Overall, there is little evidence that dietary intake of plant lignans is significantly associated with breast cancer risk; studies to date have reported conflicting results. Two prospective cohort studies examining plant lignan intake and breast cancer found no association (24, 25). A more recent prospective study reported no association between total lignan intake and breast cancer in premenopausal women (26). In another prospective analysis, the same group of authors found postmenopausal women in the highest quartile of dietary lignan intake had a 17% lower risk of breast cancer compared to women in the lowest quartile, but this protective association was only observed in women with estrogen-positive and progesterone-positive tumors (27). A recent meta-analysis did not find an overall association between dietary lignan intake and breast cancer, but when the analysis was limited to postmenopausal women, the authors reported a 15% reduction in risk of breast cancer with high lignan intake (28).

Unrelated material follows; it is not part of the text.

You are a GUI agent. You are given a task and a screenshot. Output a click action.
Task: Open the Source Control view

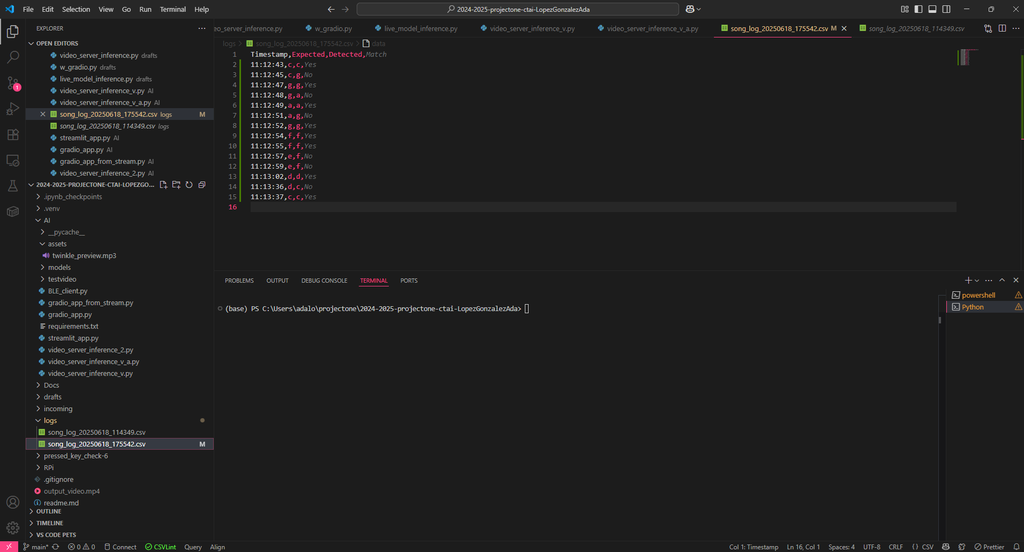(13, 83)
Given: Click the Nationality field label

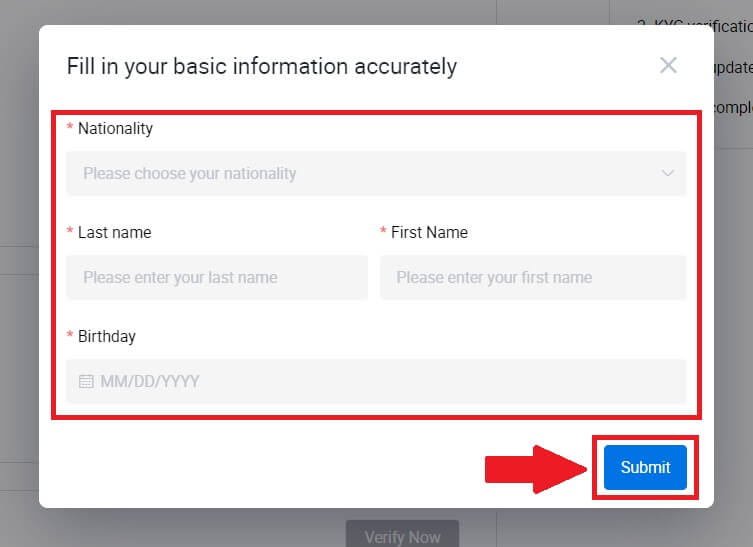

Several studies, mainly case-control studies, have examined the relationship between blood or urine levels of enterolactone and breast cancer; results of these studies are conflicting (29-31). Moreover, a recent meta-analysis did not find an association between blood levels of enterolactone and breast cancer (28). At present, it is not clear whether high intakes of plant lignans or high circulating levels of enterolignans offer significant protective effects against breast cancer.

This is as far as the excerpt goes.